PROBLEM DESCRIPTION:
Reproduce word for word every line from the one containing "Plans (410, 638)" to the final line of the data below; omit the pictures.

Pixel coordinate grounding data
######
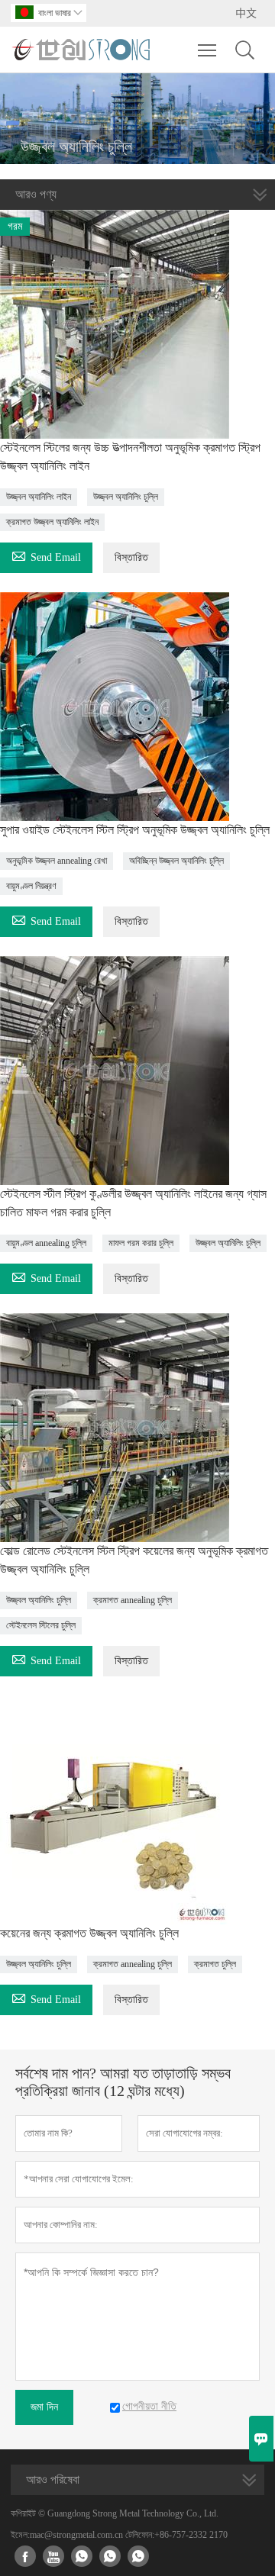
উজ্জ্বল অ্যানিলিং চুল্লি (125, 496)
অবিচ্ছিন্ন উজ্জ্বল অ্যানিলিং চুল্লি (176, 860)
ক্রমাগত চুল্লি (215, 1964)
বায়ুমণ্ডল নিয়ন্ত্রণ (31, 886)
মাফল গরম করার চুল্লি (140, 1243)
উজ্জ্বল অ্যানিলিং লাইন (38, 496)
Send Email (46, 555)
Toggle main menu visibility (207, 49)
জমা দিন (44, 2407)
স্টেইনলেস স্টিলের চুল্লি (41, 1625)
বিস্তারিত (131, 557)
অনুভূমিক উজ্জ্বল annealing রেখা (56, 860)
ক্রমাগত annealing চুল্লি (132, 1600)
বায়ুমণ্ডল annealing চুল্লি (46, 1243)
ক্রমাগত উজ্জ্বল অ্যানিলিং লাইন (52, 522)
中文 (246, 13)
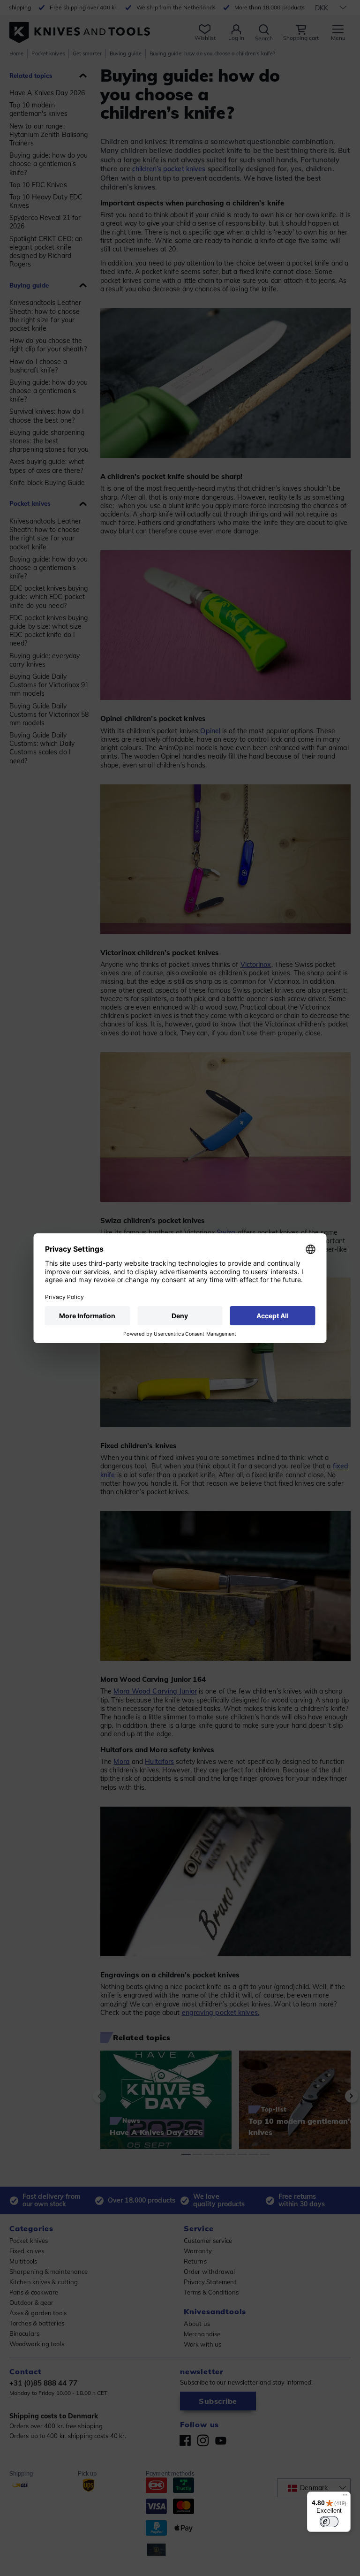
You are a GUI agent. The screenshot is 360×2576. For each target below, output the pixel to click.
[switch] (329, 2521)
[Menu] (345, 2497)
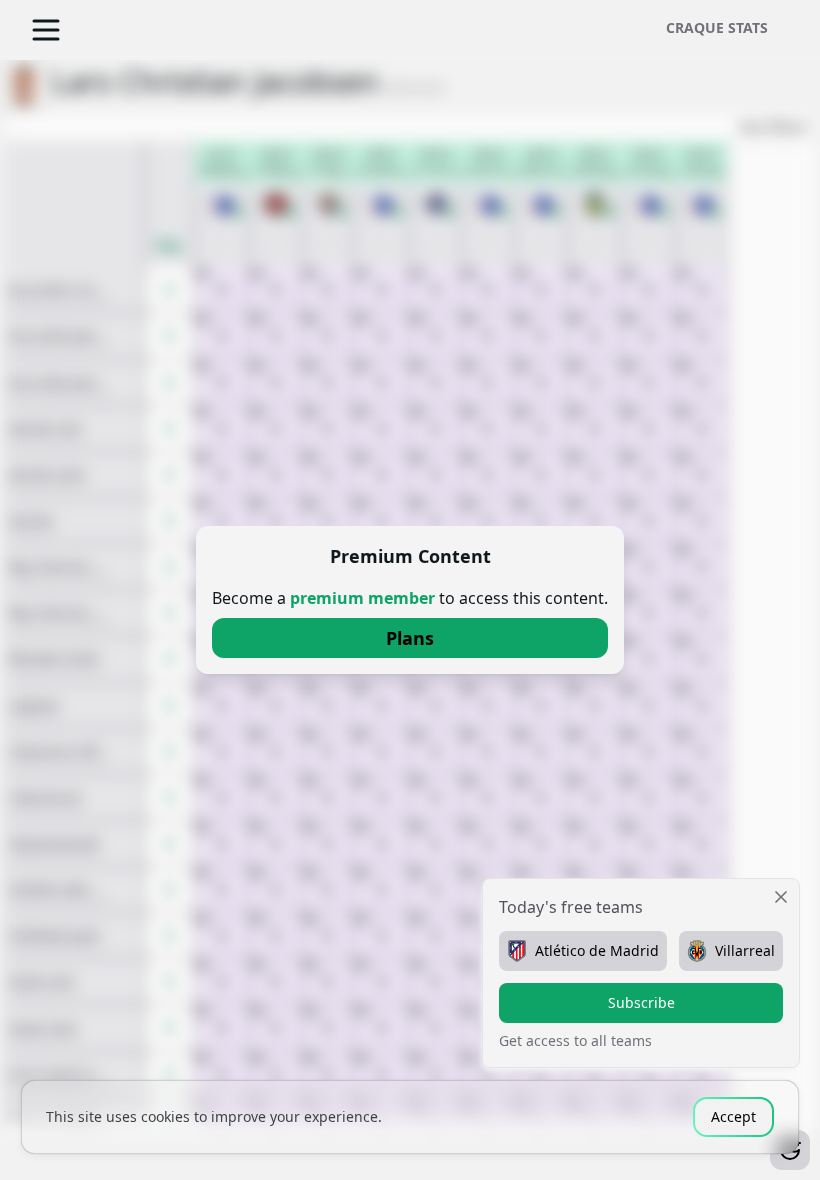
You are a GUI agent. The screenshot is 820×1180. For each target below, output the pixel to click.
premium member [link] (362, 598)
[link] (410, 638)
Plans (410, 638)
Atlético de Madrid (597, 950)
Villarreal (745, 950)
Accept (733, 1116)
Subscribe (641, 1002)
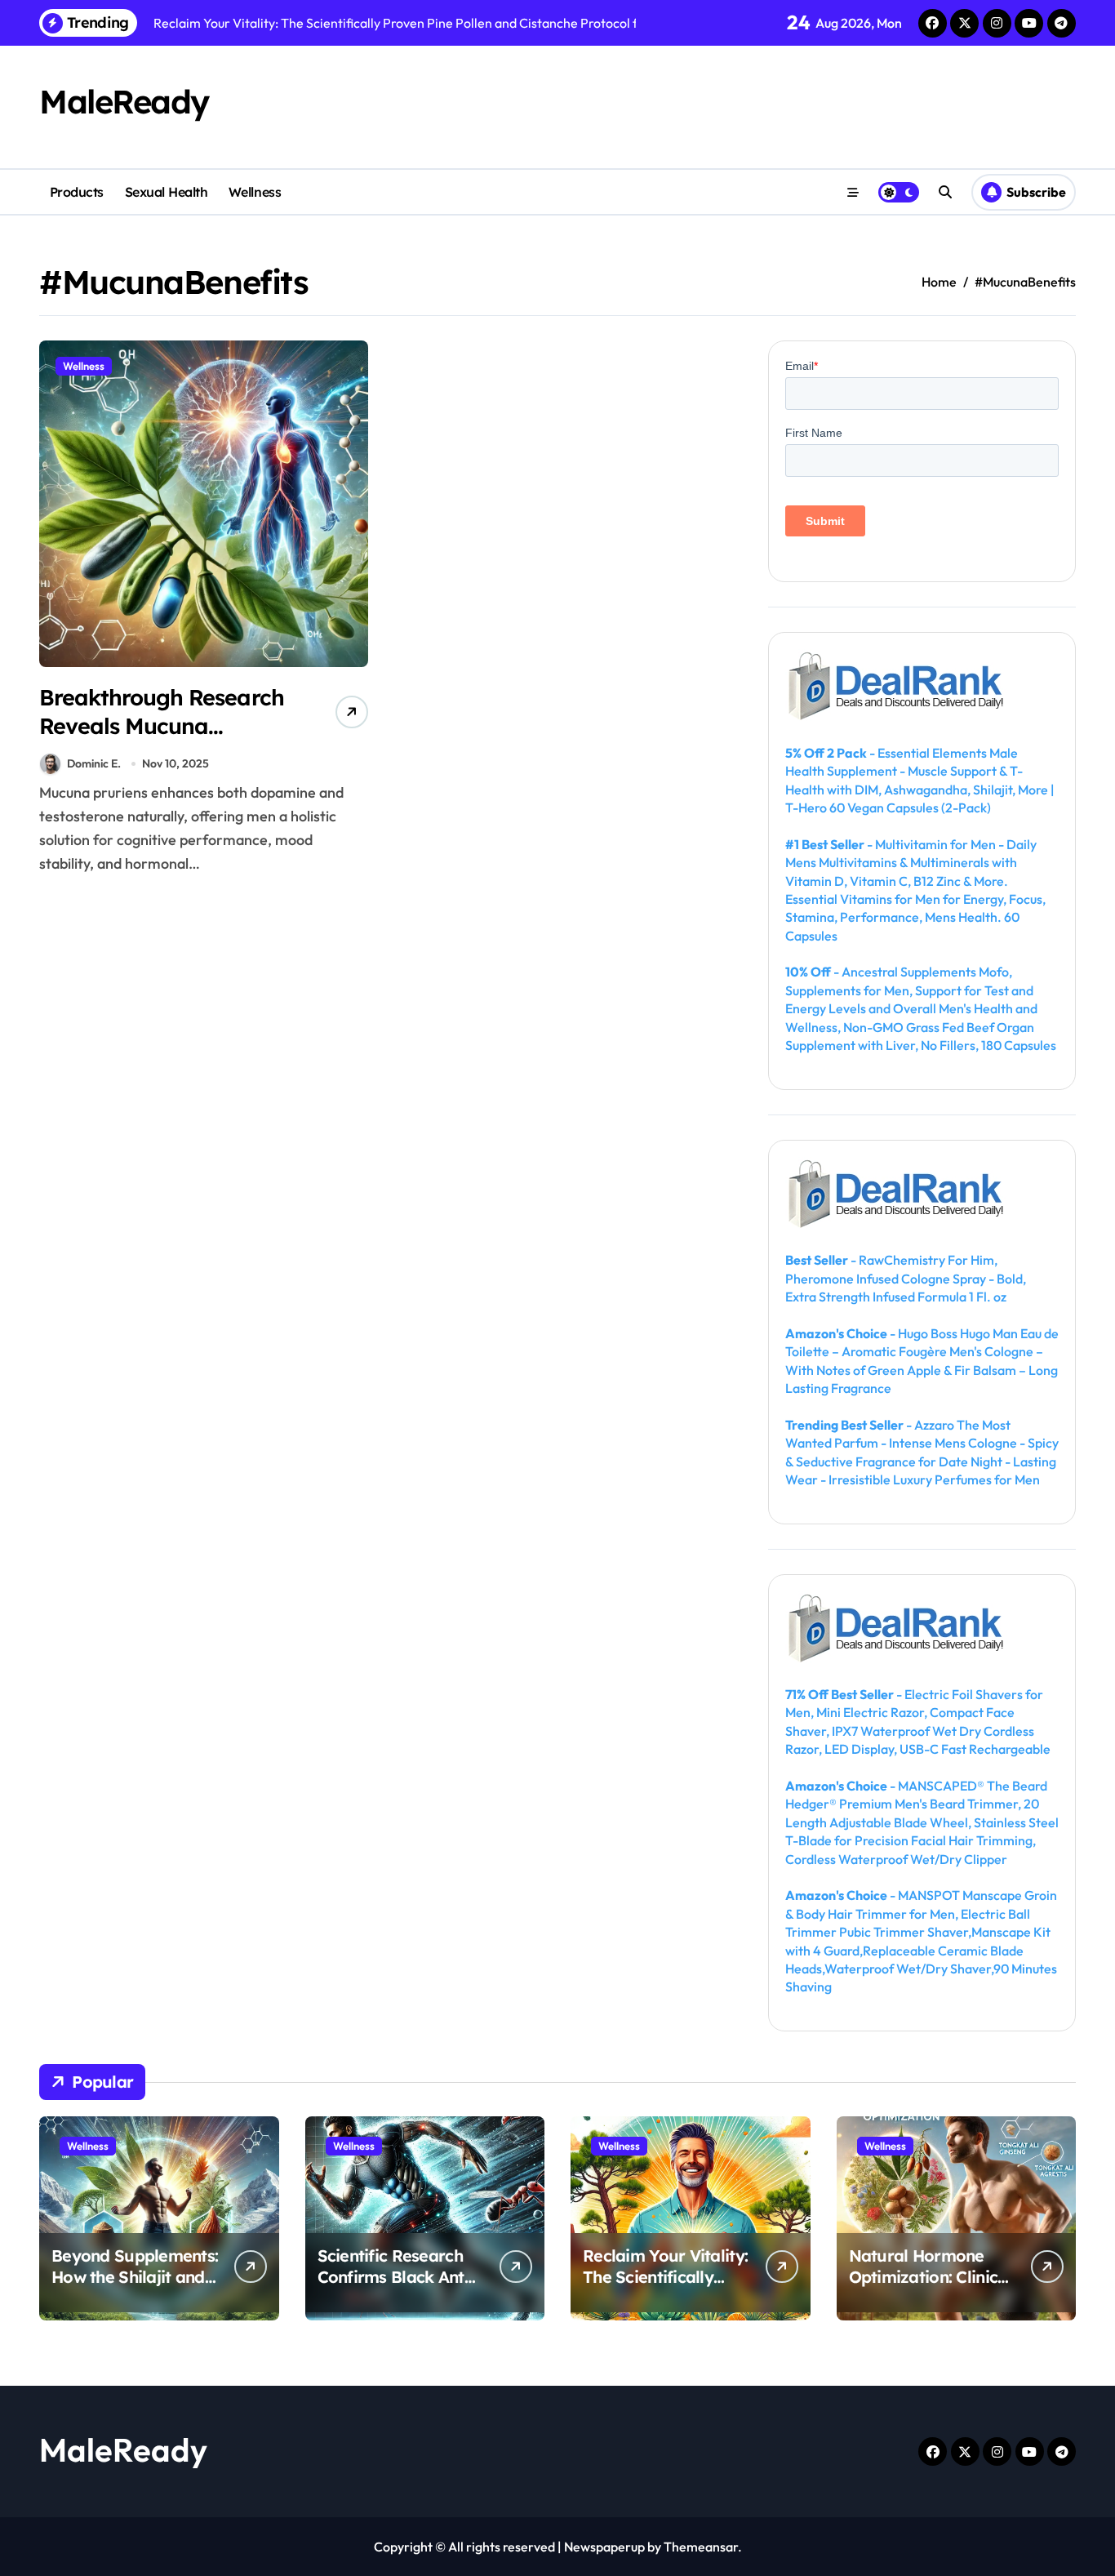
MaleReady (124, 101)
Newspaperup (604, 2546)
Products (77, 192)
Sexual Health (166, 192)
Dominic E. (94, 763)
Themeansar (701, 2546)
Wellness (255, 192)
######
FINAL ANSWER:
Plans (410, 638)
Atlético de Madrid (597, 950)
Villarreal (745, 950)
Accept (733, 1116)
Subscribe (641, 1002)
MaleReady (124, 101)
Newspaperup (604, 2546)
Products (77, 192)
Sexual Health (166, 192)
Dominic E. (94, 763)
Themeansar (701, 2546)
Wellness (255, 192)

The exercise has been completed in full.